12. A truly independent, respected inquiry into Israel’s tactics and rules of engagement in Gaza is necessary to ensure any abuses are punished and create internationally recognized guidelines for how Israel and other state actors should deal with these situations on their borders. The United Nations, which annually condemns Israel in its General Assembly and Human Rights Council more than all other countries combined, and whose notorious bias against Israel was famously condemned by Obama ambassador to the U.N., Samantha Power, clearly lacks the credibility to administer such an inquiry.
13. But because the entire debate around Israel’s conduct has been framed by absolutists who insist either that Israel is utterly blameless or that Israel is wantonly massacring random Palestinians for sport, a reasonable inquiry into what it did correctly and what it did not is unlikely to happen.
Bizarre. He says that Israel should be helping a territory with people that want to destroy it.
What United States should have done to Japan then? And Japan didn’t had the level of genocidal thought against US that the Hamas and the Ayatollhahs have against Israel.
He also does not point how Marxist media fake news narrative = “a protest”. It actually was an attempted invasion designed by Palestinians to have the most Palestinians causalities.

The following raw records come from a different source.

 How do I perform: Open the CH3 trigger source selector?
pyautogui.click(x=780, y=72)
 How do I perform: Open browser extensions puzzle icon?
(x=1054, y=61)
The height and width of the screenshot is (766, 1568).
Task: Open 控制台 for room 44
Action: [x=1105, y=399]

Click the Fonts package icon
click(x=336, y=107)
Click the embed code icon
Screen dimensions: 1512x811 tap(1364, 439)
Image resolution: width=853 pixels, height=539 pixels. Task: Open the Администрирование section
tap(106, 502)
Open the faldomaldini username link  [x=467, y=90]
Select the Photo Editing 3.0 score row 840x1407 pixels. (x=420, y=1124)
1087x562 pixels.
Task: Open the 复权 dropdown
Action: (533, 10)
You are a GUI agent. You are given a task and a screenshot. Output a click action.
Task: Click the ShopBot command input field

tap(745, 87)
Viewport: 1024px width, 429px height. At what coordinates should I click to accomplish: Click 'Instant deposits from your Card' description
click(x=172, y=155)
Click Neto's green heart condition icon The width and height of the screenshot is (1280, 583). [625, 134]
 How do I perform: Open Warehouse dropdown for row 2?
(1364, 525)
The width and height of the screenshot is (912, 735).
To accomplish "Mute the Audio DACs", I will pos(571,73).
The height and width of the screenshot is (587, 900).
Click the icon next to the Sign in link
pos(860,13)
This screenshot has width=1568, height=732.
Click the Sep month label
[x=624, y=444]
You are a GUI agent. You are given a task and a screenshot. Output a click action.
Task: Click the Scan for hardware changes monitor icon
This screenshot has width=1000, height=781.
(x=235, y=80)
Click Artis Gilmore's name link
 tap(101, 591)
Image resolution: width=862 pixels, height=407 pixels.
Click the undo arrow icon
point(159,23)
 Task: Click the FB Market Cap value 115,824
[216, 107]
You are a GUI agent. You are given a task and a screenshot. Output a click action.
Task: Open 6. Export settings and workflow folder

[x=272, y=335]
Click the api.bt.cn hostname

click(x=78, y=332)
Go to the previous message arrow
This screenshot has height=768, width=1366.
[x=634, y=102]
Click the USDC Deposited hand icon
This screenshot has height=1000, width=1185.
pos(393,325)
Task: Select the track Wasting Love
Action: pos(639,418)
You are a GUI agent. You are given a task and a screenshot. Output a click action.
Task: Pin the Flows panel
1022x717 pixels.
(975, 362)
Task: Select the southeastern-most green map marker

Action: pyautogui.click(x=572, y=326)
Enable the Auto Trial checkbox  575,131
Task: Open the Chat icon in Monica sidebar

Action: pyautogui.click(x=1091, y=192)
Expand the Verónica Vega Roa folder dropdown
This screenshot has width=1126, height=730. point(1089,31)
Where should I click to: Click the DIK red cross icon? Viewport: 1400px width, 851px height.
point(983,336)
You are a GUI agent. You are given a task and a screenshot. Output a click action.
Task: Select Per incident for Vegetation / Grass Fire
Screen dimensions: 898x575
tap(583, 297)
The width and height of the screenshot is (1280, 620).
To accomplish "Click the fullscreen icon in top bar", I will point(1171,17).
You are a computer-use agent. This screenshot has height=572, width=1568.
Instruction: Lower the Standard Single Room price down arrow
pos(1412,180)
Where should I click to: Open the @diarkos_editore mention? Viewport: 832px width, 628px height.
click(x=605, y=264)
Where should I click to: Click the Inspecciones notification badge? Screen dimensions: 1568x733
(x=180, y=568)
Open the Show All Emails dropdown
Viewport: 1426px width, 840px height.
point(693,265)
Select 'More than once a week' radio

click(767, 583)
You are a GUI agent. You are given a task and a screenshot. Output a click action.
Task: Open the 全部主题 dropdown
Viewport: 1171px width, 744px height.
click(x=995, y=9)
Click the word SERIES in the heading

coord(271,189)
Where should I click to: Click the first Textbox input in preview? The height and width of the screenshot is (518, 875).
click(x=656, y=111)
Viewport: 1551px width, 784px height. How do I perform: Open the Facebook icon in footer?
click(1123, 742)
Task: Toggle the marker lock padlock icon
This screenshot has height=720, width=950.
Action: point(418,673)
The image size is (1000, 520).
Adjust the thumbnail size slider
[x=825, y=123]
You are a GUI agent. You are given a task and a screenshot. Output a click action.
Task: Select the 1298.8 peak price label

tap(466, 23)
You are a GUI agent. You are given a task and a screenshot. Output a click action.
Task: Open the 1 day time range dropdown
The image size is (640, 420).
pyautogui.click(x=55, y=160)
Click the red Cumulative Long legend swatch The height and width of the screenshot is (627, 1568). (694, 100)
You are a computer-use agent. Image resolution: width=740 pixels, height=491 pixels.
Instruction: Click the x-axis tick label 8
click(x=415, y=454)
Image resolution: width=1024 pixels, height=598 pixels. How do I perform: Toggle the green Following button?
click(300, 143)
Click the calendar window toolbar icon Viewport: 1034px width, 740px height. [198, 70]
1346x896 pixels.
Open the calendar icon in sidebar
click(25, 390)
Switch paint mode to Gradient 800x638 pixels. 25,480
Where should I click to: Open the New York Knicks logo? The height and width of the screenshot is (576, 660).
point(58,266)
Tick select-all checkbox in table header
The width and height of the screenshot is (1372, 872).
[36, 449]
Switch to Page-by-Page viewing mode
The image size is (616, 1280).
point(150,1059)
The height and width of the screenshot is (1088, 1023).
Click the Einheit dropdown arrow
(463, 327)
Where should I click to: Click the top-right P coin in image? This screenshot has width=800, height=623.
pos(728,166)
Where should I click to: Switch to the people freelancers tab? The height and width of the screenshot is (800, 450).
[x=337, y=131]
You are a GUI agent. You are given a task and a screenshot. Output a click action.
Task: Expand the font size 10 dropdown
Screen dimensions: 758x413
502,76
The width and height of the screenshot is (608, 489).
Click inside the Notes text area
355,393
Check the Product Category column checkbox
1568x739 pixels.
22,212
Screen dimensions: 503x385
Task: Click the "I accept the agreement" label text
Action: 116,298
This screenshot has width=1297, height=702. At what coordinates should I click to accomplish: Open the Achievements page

But what newspaper or journalist said in the news that it was an attempted invasion?
Notice that Marxist Media rewards since decades a narrative where victmhood is defined by the number of causalities without caveats. In doing so rewards with political points the side that cares less about their own people. It is designed to be that way by the Marxist media, it is not innocent.
Israel should have finished the job a long time ago. If you take someone’s land, make damn sure you kill them. Otherwise they’ll have a dangerous claim on it.
That’s all I have to say on the Arab-Israeli conflict.
Is has been reported that Mohammad bin Salman has stated that the Israeli’s have a right to some territory (not defined), and the Palestinians should take what Israel is offering. I believe he was referring to the PLO, but it has implications for Hamas, too. How much of a free hand Israel has with either Gaza or the West Bank remains to be seen. However, the slow moving intifada cannot be sustained if the Arabs turn against it.
From the Arab cultural perspective, the Israelis won their wars against them handily, and then behaved as though they’d lost them, instead.
What the Israelis see as magnanimity in victory, the Arabs see as an acknowledgment of defeat. “If the Jews won, why are they offering us tribute…?” “Well, we must have won, then…”.
You want to “win” against Arabs, you have to utterly break them, drive them into the wastes, and destroy everything they were and are. The Mongols did that with the Assassin’s sect Alamut, and the Ismailis have been pacifists ever since…
The different treatment of Israel v South Africa in US media is amazing to witness. Jewish power at its finest.
Kirk, yes. If Israel did not existed would Palestinians?
The territory would be in the hands of Jordania, Egypt, and I vouch no one would have cared, like no one cares for the Assyrians, Curds, Caldaics, Druzes and many other people in Middle East.
Palestinians only exist because of the political fights in the, let’s call it white men consciousness and evolution (which includes its most destructive ideology, Marxism).
Bob Sykes, the Arabs — and I talk about real Arabs of the Arabic peninsula, not how we in West, the fault of Arabists in Foreign Office, call everyone there Arabs — want now that Israel exist as a bulwark against the Ayatollahs.
But that is a small influence on the situation; the war is here not there.
Magus, typical conflation Marxist tactic. Do you think people still fall for it?